Eating disorders tied to post-baby blues Mon May 29, 11:30 AM ET
The risk of postpartum depression is higher among women with binge eating disorder or bulimia nervosa, according to findings from a large study.

The risk of becoming depressed after baby arrives is also higher in women who are perfectionists, the study hints.

The findings, reported in the International Journal of Eating Disorders, are based on evaluations of more than 1,100 women who had each given birth to one or more children.

Dr.
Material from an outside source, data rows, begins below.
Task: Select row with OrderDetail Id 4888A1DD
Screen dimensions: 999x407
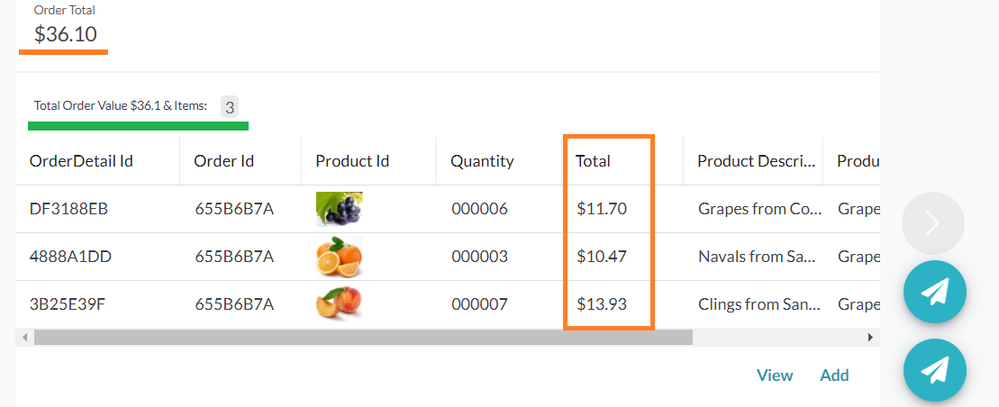Action: tap(447, 257)
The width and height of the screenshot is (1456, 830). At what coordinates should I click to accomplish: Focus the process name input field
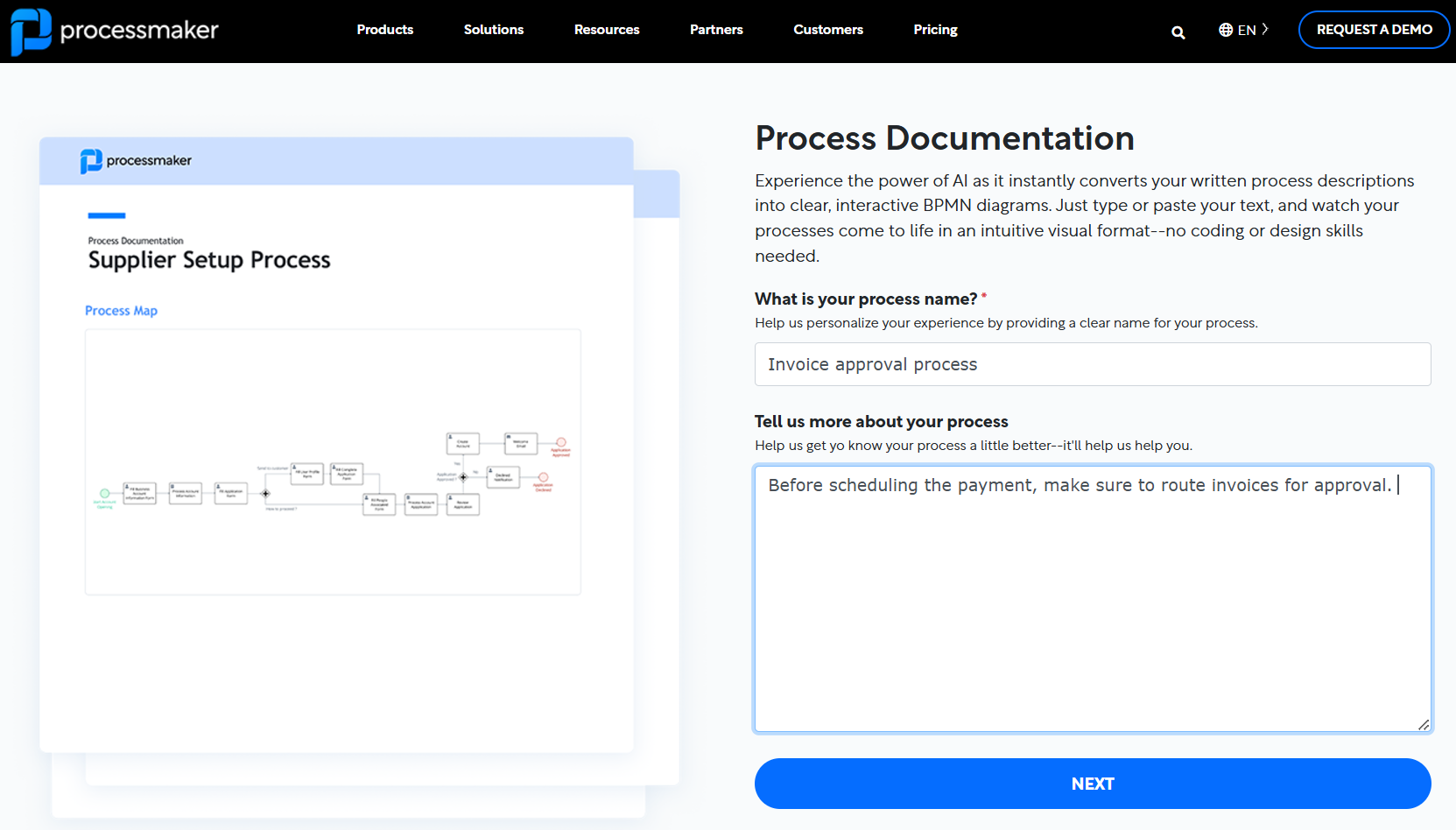tap(1093, 364)
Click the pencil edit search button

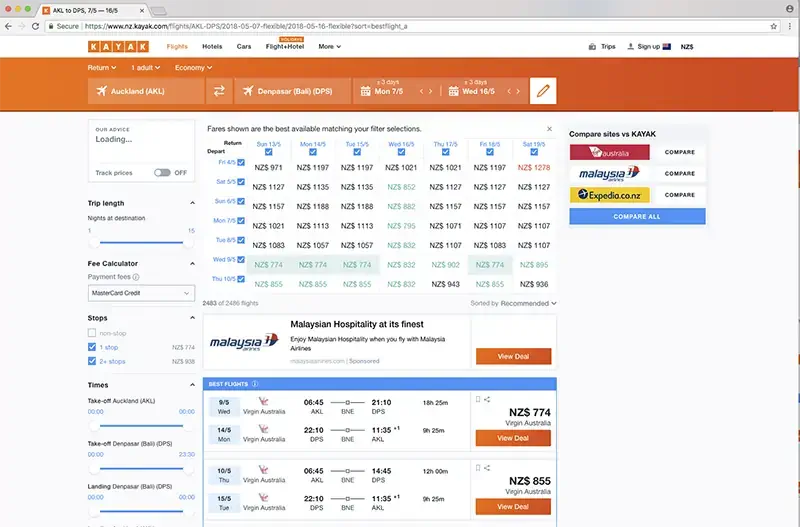pyautogui.click(x=543, y=92)
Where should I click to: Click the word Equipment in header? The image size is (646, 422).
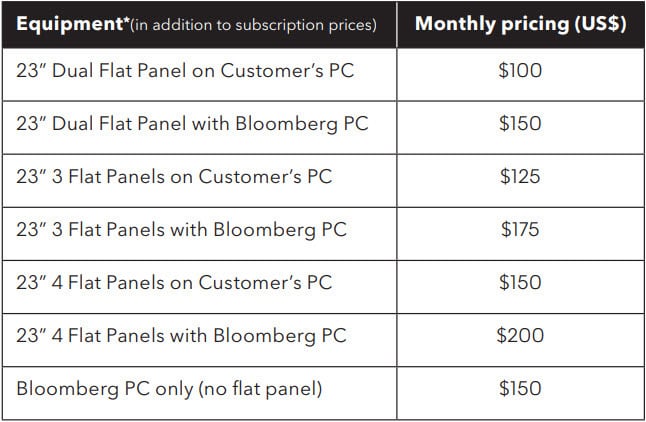click(70, 25)
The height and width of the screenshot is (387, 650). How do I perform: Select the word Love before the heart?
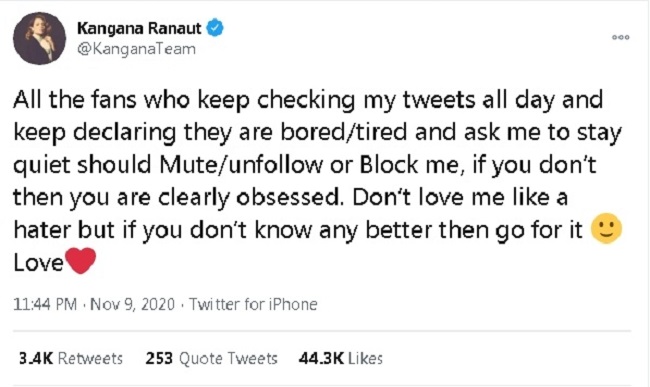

Suzanne E. Masseo, from Virginia Commonwealth University in Richmond, and colleagues observed that symptoms of depression during pregnancy, “baby blues,” and postpartum depression were higher among women with eating disorders.

Bulimia nervosa raised the odds of postpartum depression more than threefold while binge-eating disorder raised the odds more than twofold.

In fact, “women with eating disorders appear to be at as much, if not greater, risk for developing depression during pregnancy or postpartum as are women with a history of major depressive disorder,” Masseo and colleagues report.

They also found that, after correcting for lifetime major depression, postpartum depression correlated with concern over mistakes and doubts about one’s abilities.

“These findings suggest that, among individuals who reported symptoms of postpartum depression…the severity of these symptoms may be accounted for by specific aspects of perfectionism, primarily concern over making mistakes.”

Masseo’s team advises doctors to ask pregnant patients about their histories of eating disorders and assess the features of perfectionism, since these traits help “to identify at-risk individuals, and facilitate primary prevention of postpartum depression.”

“Given the significant impact that postpartum depression can have on the health of both mothers and their offspring, as well as the effectiveness of treatment, early detection and treatment appear invaluable,” they write.